# sonar project



## TheWiz (May 30, 2008)

Hi all. I am a network guy and sparky by trade so I know enough about electronics to be dangerous ;-) 

I have a pet project I would like to do but could really use some expert help in the electronics dept. I am looking to build a robot with a difference. My robot will be a submarine and scoot around a pool diligently dodging obstacles by use of its sonar (just like a real sub). Trouble is, I have a few diagrams relating to building a sonar circuit but not being and expert, I'm a bit unsure. I am focussing on sonar 'cos the navy surely can't be wrong, but if infra-red is better, then I am happy to listen. 

What I would like is some help designing a circuit diagram and part list for a sonar that would constantly monitor for obstacles for a distance of 5-20 feet (adjustable with a potentiometer I guess). If it detects something within the set range, it would send a pin high so I can direct it to turn, or perform some other function (perhaps launch torpedo to obliterate the obstacle).

Seriously, any expert help in putting this diagram and parts list together so I could built this beast would be greatly appreciated. Bear in mind that the components (especially the transducers) need to function under water and can't be to greatly sized.

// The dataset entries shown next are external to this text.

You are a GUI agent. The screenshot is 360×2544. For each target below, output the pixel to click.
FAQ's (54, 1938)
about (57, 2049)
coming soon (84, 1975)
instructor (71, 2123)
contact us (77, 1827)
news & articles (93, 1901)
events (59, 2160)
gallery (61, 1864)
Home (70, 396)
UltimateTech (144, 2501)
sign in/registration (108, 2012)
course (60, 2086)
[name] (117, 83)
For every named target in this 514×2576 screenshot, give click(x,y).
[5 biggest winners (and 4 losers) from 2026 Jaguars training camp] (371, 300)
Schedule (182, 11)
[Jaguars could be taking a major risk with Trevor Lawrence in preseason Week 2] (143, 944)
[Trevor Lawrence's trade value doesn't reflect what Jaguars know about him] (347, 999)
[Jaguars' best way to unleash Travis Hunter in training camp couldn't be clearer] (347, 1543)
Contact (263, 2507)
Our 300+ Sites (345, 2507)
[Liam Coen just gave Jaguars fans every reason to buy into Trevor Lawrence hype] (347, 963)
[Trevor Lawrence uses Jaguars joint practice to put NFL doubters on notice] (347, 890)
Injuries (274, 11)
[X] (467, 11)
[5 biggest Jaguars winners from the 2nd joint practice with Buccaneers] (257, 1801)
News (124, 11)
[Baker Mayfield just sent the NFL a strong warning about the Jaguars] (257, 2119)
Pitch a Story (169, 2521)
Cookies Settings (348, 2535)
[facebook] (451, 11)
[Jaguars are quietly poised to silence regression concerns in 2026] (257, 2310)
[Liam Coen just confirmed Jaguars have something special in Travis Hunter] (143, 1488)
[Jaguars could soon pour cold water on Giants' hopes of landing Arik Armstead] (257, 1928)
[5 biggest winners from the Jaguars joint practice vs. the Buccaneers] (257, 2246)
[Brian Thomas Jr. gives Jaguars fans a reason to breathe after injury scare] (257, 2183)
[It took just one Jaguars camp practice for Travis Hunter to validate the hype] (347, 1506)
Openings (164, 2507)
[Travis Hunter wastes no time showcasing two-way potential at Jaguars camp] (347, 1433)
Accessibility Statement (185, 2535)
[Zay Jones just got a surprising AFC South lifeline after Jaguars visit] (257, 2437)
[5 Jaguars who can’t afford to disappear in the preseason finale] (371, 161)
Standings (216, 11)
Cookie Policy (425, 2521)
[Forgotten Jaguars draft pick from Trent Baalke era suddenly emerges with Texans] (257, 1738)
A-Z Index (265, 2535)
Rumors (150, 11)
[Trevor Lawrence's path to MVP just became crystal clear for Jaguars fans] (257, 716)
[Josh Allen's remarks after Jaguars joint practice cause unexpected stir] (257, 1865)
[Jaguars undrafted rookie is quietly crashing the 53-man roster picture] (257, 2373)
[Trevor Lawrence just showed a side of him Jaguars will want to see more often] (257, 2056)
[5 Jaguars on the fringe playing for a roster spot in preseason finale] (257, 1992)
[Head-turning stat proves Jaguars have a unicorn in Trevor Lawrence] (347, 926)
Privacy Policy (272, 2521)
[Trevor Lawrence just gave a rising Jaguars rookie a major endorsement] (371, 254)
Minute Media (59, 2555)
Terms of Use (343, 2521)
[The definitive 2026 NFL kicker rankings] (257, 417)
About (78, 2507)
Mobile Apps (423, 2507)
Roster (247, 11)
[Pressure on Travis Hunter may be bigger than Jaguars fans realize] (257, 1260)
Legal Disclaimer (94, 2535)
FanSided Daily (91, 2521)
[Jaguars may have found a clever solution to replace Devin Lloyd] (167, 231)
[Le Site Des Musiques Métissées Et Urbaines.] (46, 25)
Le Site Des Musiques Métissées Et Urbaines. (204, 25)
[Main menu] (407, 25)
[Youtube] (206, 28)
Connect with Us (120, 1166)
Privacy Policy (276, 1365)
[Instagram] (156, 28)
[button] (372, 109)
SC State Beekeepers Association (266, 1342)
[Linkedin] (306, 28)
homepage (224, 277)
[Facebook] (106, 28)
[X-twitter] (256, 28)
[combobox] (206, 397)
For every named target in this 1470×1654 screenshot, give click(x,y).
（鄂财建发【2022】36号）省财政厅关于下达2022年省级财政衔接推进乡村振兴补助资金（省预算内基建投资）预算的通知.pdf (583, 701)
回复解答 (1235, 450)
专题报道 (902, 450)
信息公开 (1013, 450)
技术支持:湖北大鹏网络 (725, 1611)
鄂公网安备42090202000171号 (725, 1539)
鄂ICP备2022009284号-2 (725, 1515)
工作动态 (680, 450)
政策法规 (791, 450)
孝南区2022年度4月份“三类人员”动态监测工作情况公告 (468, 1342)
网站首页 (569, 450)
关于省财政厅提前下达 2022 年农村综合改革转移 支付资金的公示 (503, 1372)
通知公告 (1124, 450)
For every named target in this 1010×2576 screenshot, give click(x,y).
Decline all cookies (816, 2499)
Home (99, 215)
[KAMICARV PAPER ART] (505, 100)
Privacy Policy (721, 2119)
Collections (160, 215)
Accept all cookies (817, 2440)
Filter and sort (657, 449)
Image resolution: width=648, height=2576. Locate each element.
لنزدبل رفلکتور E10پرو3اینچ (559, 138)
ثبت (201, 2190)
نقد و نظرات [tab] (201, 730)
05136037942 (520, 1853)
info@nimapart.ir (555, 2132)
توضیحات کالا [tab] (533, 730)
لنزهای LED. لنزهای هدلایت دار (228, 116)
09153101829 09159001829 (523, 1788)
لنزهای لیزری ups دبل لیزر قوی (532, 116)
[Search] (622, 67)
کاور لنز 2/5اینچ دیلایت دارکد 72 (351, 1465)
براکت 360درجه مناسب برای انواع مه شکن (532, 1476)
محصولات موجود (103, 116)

Cheers and hope I can help you out one day with a network problem.

The Wiz


----------



## magnethead (Mar 18, 2006)

Being i'm a hobbyist roboticist myself (that will be doing somethign similar within 4 years to a land vehicle), i like the idea. Sonar wise, i have no clue at all. IR doesn't work under water because the water breaks/bends the beam i do believe. 

http://www.seattlerobotics.org/encoder/apr97/sonar.html


----------